What the research suggests doing if the diagnosis is unclear

  • Get a specialised assessment with a clinician experienced in both ARFID and AN. The referral pathway typically goes through a paediatrician to a specialist eating-disorder service.
  • Bring concrete examples to the assessment — specific foods refused and the reason given, history of aversive events, family history of eating disorders or autism, observed body-image-related behaviours (clothes, mirrors, weighing).
  • Be open to a revised diagnosis across treatment. A child initially diagnosed as ARFID who develops body-image-driven behaviours during early adolescence may need re-evaluation; a child initially diagnosed as AN who shows sustained sensory aversion may benefit from sensory-specific work alongside the AN treatment.
  • Treat the diagnosis as a working hypothesis informing the protocol, not a label fixed for life. The clinical literature supports flexibility in revisiting the diagnosis when the treatment response does not match expectations.

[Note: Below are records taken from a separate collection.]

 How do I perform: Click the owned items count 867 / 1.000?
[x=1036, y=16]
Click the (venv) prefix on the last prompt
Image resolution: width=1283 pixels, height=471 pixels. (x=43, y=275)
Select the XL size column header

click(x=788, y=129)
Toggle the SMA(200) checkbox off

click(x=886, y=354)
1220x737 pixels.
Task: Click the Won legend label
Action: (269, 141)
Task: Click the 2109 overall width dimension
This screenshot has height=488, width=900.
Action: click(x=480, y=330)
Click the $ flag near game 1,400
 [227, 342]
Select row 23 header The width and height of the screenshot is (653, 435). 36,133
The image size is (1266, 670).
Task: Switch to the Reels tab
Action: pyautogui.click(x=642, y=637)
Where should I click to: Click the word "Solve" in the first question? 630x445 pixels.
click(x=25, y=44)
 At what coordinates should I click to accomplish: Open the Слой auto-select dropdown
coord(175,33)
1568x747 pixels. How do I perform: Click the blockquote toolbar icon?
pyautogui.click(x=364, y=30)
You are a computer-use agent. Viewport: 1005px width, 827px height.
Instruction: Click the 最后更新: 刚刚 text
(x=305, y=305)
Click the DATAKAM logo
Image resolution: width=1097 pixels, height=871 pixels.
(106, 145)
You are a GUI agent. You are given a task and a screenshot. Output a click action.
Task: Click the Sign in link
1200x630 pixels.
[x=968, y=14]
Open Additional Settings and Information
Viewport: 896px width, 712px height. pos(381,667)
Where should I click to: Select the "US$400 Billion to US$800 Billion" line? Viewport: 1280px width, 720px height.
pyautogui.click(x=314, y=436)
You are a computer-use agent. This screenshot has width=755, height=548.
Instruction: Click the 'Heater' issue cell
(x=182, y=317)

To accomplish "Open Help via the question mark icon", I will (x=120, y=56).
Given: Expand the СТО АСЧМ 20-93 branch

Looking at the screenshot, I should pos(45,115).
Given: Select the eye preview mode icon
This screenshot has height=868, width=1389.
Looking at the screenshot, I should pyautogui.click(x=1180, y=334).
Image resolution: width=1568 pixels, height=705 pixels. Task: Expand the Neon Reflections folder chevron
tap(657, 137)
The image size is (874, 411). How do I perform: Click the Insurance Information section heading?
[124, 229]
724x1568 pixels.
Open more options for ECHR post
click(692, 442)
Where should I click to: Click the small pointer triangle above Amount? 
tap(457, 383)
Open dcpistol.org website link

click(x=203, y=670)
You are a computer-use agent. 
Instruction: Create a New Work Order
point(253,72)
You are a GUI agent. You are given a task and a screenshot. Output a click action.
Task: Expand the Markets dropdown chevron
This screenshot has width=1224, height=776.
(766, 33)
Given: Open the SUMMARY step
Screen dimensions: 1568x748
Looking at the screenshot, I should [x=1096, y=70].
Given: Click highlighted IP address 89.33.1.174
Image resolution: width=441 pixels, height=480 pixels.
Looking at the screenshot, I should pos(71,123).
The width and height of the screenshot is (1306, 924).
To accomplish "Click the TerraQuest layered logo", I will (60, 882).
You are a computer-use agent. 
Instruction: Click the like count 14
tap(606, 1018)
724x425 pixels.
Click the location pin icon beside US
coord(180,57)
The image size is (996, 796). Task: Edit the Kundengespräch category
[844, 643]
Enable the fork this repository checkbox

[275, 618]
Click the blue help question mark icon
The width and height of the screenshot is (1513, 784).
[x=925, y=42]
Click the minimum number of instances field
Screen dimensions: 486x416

How the protective frames apply across both

Several research-backed frames apply across both ARFID and AN, even where the protocols differ:

  • Externalisation of the food-related problem (the sensory aversion, the fear, the illness) is a useful frame in both, though the language is calibrated to the diagnosis.
  • Caregiver-led structure at meals — predictable timing, clear plate construction, end conditions — supports both protocols, though the in-meal work differs.
  • Co-parent alignment matters in both. Inconsistency between caregivers undermines treatment regardless of diagnosis.
  • Sibling protection matters in both. The household reorganisation around restrictive eating affects siblings whether the driver is sensory aversion or body-image disturbance.

Related questions

References

  • American Psychiatric Association (2022). Diagnostic and Statistical Manual of Mental Disorders (5th ed., text rev.). American Psychiatric Publishing.
  • Thomas, J. J., & Eddy, K. T. (2019). Cognitive-Behavioral Therapy for Avoidant/Restrictive Food Intake Disorder: Children, Adolescents, and Adults. Cambridge University Press.
  • Lock, J., Sadeh-Sharvit, S., & L'Insalata, A. (2019). Feasibility of conducting a randomized clinical trial using family-based treatment for avoidant/restrictive food intake disorder. International Journal of Eating Disorders, 52(6), 746–751.
  • Lock, J., & Le Grange, D. (2013). Treatment Manual for Anorexia Nervosa: A Family-Based Approach (2nd ed.). Guilford Press.
  • Academy for Eating Disorders (2021). Medical Care Standards Guide (4th ed.).